En la cuna del capitalismo difícilmente pueda sobrevivir un viajero. Entre el alto costo de vida y las multas hasta por respirar, está claro que Europa es de los últimos continentes que yo, por lo menos, postergaría la estancia.

Sin embargo, fui y vine muchas veces. Mis raíces me anclan al suelo y aunque siempre me voy, también, siempre vuelvo.

No es nada nuevo el hallazgo de cristales de magnetita en el cerebro humano, la que determina el regreso del salmón al huevo, las tortugas al instante preciso, lo que dirige los vuelos monarcas de las mariposas, lo que usa el Todo para volver ahí…. ya sabes, al Útero de Gaia.
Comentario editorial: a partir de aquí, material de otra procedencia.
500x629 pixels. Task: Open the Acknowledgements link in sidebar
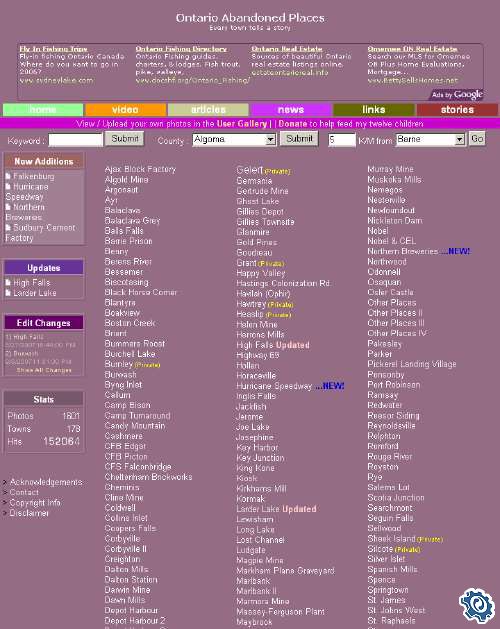click(46, 482)
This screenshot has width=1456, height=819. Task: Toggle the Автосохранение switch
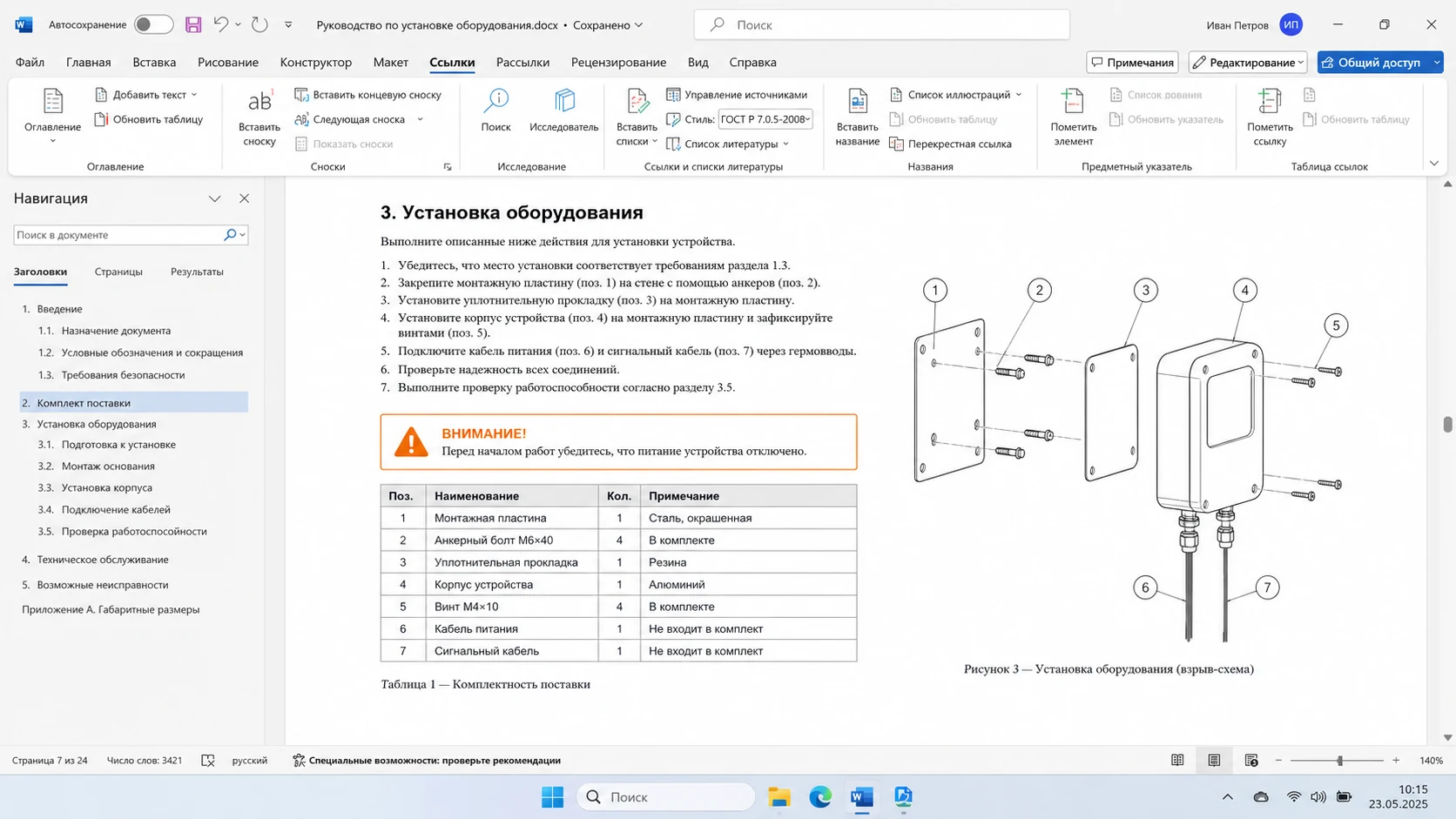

La fuerza de la magnetita, en función a mi ADN en lo más profundo de mis células, me acerca a estas costas, mientras que, a contracorriente, otra fuerza, tan o más poderosa, me hace socavar un afluente para escapar del Leteo*, y salir, al fin, de este bucle, ad infinitum, de «la rueda del samsara».

 

La vuelta a Europa en Furgoneta

 

Corre por mis venas sal mediterránea siciliana con entradas ancestrales que se fueron haciendo rías gallegas. Es por eso que es difícil ignorar a Europa; ella es mi imán. No es casual que, magnetizada, siempre vuelva.

Pero, como decía, no es sencillo sostenerse en la cuna del capitalismo. Siendo marinera, siempre tuve un camarote, eso me ayudó, los alquileres son carísimos; sin embargo, en un momento determinado comencé a necesitar un Plan B: una alternativa; quiero decir: ¿con qué sustituirlo en caso de D.F.: Desembarco Forzoso?